S. P.: The Motonkа Kult project — was it an experimental space for freedom of interpretation, an attempt to “revive” tradition, or something else?

Y. Z.: It was a collaboration with Helen Labartkava. We created the Motankas in 2022, and they traveled to the United States, including New York, Houston, and several other cities. The exhibitions were held under the patronage of the consulate and the Ukrainian diaspora. It felt like a connection between tradition and modernity, like an appeal to deep Ukrainian culture, only in a new context. Each motanka had a name, light, and movement. It was powerful. Now I’m more interested in the theme of abstraction in the city. I like it when the viewer completes the meaning themselves. For me, that’s what living art is.

 

S. P.: Tell me, what’s harder for you — carving a form or expressing a feeling?

Y. Z.: Probably expressing a feeling.

 

S. P.: And can sculpture be a confession of feelings?

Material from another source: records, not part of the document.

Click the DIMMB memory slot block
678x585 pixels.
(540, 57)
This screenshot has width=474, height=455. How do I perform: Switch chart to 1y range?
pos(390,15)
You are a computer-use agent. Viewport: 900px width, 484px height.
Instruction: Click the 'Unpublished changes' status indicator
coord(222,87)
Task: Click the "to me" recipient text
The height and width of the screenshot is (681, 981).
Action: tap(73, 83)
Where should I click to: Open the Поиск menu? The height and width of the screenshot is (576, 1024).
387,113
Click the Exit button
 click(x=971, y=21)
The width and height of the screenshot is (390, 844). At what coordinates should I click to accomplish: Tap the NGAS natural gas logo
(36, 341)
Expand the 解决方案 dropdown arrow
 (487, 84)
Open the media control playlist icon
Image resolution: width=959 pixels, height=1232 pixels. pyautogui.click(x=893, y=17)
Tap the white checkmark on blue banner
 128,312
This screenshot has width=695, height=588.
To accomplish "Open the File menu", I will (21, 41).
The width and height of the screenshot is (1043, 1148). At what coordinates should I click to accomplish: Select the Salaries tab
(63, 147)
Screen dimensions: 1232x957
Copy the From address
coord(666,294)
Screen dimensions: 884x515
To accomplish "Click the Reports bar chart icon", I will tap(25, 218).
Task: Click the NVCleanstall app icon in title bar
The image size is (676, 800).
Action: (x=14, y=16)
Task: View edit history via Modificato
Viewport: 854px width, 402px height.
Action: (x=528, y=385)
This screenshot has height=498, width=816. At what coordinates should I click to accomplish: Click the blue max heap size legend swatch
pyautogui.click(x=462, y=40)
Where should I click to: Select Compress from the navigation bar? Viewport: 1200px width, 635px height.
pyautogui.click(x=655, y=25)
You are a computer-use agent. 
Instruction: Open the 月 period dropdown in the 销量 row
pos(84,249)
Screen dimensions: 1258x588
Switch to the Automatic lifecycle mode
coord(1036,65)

Y. Z.: Of course — toward one’s muses.

 

Один из фрагментов медведя
One of the fragments of the Bear sculpture / Photo from personal archive

 

S. P.: Your muse..?

Y. Z.: Mine is Olya. She inspires me. She makes sure I don’t turn into God knows what. She’s very determined, understanding. We’ve been together for more than four years, and before her I was a completely different person. I value and love her.

 

S. P.: Tell me, what are you working on now? What’s on your workbench at the moment — is it a new project?

Y. Z.: Right now there’s a head in silicone on my table — it’s a piece by one of the guys from my team. He sculpted it himself, and together we’re bringing the process to its final note: making a mold from the clay portrait. For him it’s practice, for me, it’s a joy to watch. And next to it — two figures from my own line. The molds are already a bit worn, they need to be refreshed to give them new breath and the possibility of reproduction. There’s something symbolic in that too: when you renew a mold, you renew the dialogue with time.

 

S. P.: What would you like to say to the people of Odesa, as a wish — a parting word?

Y. Z.: Tolerance, courage, kindness, and beauty. Let these things, though invisible, connect Odesa and all who love it, keeping the city alive, warm, and inspiring.